Aïcha et Alpha débouchèrent dans une caverne sombre remplie de stalagmites et de stalactites scintillants. Dehors, un gigantesque soleil orange les accueillit. Le paysage était magnifique à sa manière. Tout avait une teinte modifiée par la lumière orangée. La terre paraissait plus rouge, l’herbe avait une pâleur presque maladive, l’eau de la rivière avait des reflets rosés. Au loin s’étalaient les vastes ruines d’une gigantesque cité vers laquelle menait une route sinueuse.

— Je ne pense pas que nous trouvions quoi que ce soit de vivant ici.

— Qu’en sais-tu ? Nous venons à peine d’arriver et nous sommes peut-être tombés sur une région abandonnée.

— Je le sais, c’est tout.

— Ah un robot medium maintenant !

— Mes détecteurs indiquent un taux de radioactivité important. Les habitants s’étaient certainement détruits dans un holocauste nucléaire.

— N’importe quoi ! La guerre a pu être localisée. Tu as encore un drone dans ta manche ? On en aura le cœur net.

— Inutile, cette planète ne sera habitable qu’après quelques siècles, le temps qu’elle se guérisse d’elle-même.

— Bon, je n’insiste pas. Que faisons-nous alors ?

— On va attendre la nuit.

— Pour quoi faire, bon sang ?

— Je dois enregistrer la configuration des constellations et repérer des quasars ainsi que des pulsars. On pourra ainsi avoir une idée de notre position par rapport à la Galaxie. Et peut-être revenir ici plus tard… bien plus tard.

— En attendant, j’ai faim… et soif.

— Moi aussi…

— Pardon ?

— Euh… Je veux dire que je dois me régénérer.

— Sais-tu que tu es vraiment très spécial comme robot ?

— Je sais.
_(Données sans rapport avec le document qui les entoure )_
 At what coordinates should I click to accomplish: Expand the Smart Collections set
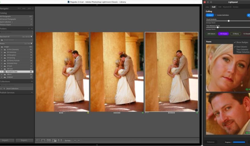tap(2, 89)
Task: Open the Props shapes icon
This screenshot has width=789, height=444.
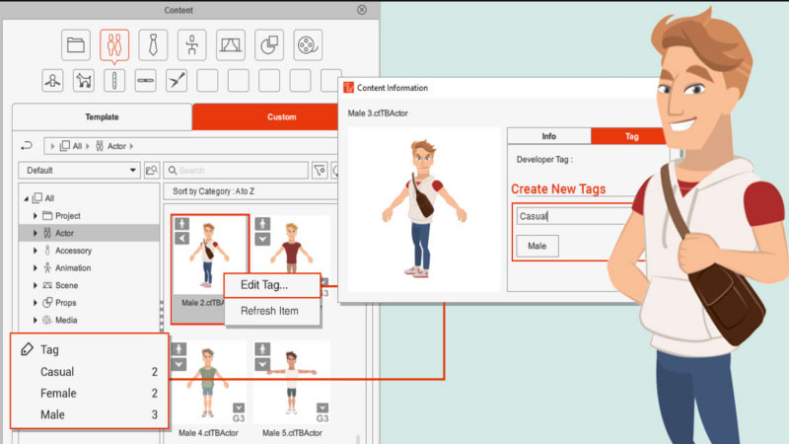Action: pyautogui.click(x=268, y=44)
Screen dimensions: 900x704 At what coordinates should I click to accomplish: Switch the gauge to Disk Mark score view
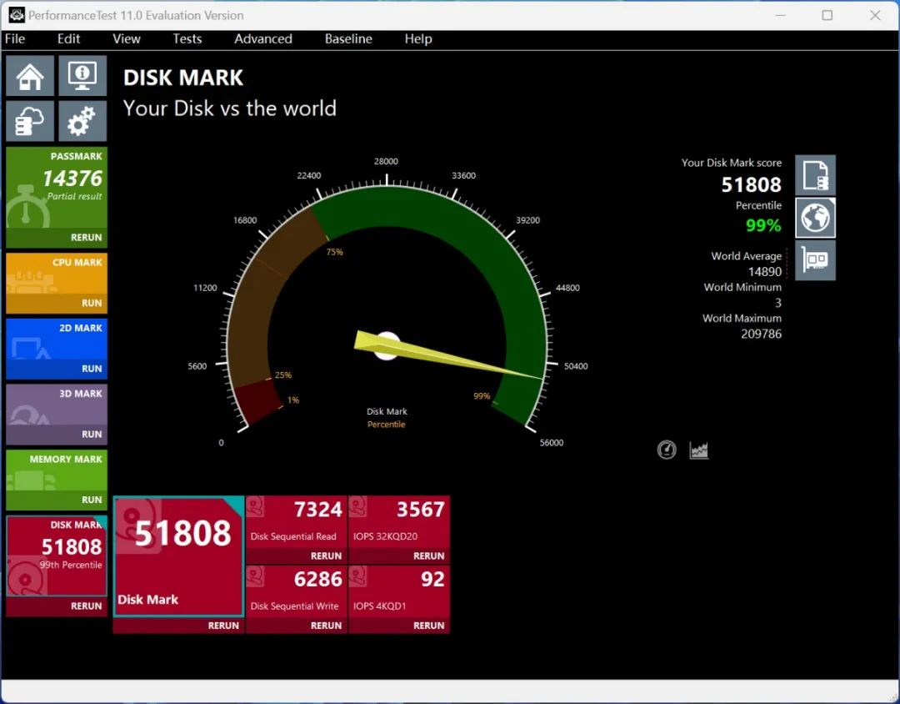(x=387, y=410)
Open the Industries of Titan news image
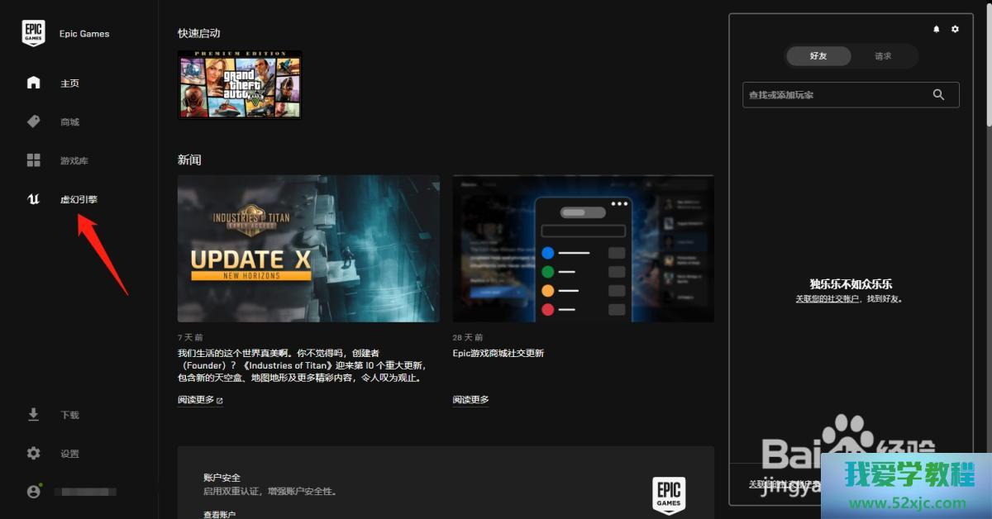992x519 pixels. pyautogui.click(x=308, y=248)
Je vais analyser l’eau de la rivière, on… vous pourrez peut-être étancher votre soif.

— Dis donc, mais tu as aspiré l’eau par ta bouche, c’est dégueulasse ! Tu veux qu’on fasse du bouche-à-bouche ?

— Nous n’avons pas de récipient, et je vous assure que ma bouche, comme vous dites, est parfaitement stérile et propre.

— Bêêêh… Heureusement que personne ne nous voit.

— Désaltérée ?

— Oui merci, mais tu as aspiré beaucoup plus d’eau si je ne me trompe.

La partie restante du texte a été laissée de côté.